Shoreland Protection Passes VT Senate

Intact sand dunes protect beach, wildlife, and homes. Photo by Mike Winslow.

In early February the Vermont Senate passed legislation to protect Vermont shorelands. Over the summer, legislators traveled around the state and held a series of public meetings to hear concerns about the bill. The Senate version incorporates much of the feedback received during those summer sessions. Final passage of the bill will erase Vermont’s stigma as the only New England state without legislation protecting lake shores.

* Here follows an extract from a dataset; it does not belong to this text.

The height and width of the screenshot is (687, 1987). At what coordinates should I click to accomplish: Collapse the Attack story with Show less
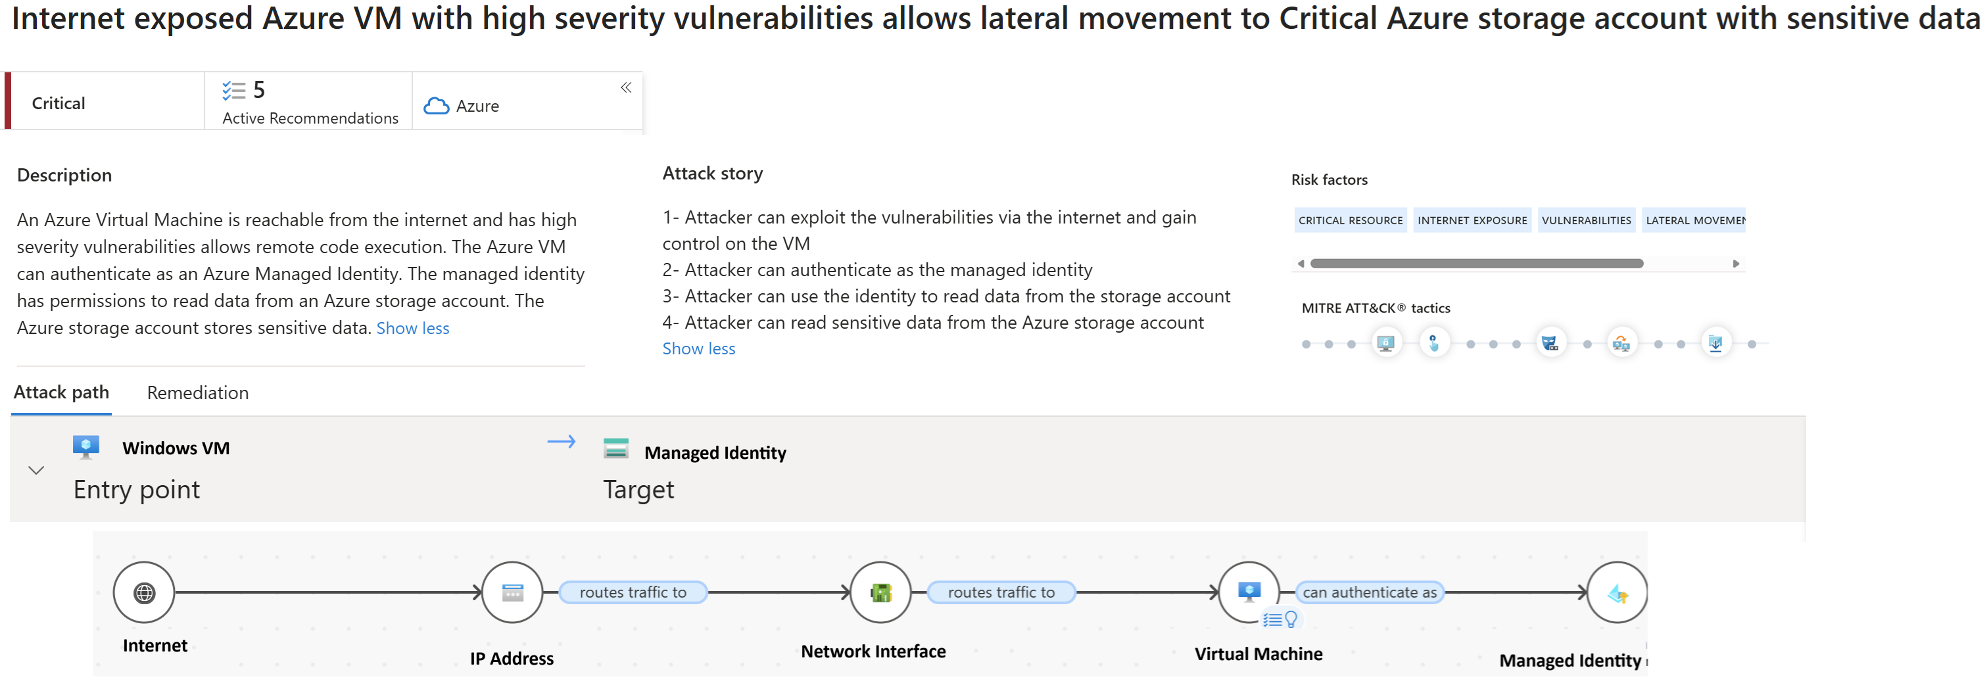[698, 348]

The Senate version of the bill requires a permit for significant clearing of vegetation or expansion of impervious surface along lake shores. Clearings of less than 100 square feet of vegetation at least 25 feet from the shore or construction of less than 500 square feet of impervious surface would not require a permit, but would require registration. The registration is designed to prevent sequential projects that cumulatively would have a significant impact. Routine site maintenance like mowing an existing lawn or clearing dead or dying trees would be exempt from any regulation. To receive a permit the property owner would need to demonstrate that steps have been taken to minimize disturbance. For parcels where existing development puts them out of compliance with the regulation, any new construction has to occur as far from the water as possible and expansion of existing structures can only take place away from the water. If enacted as proposed by the Senate the bill would take effect on July 1.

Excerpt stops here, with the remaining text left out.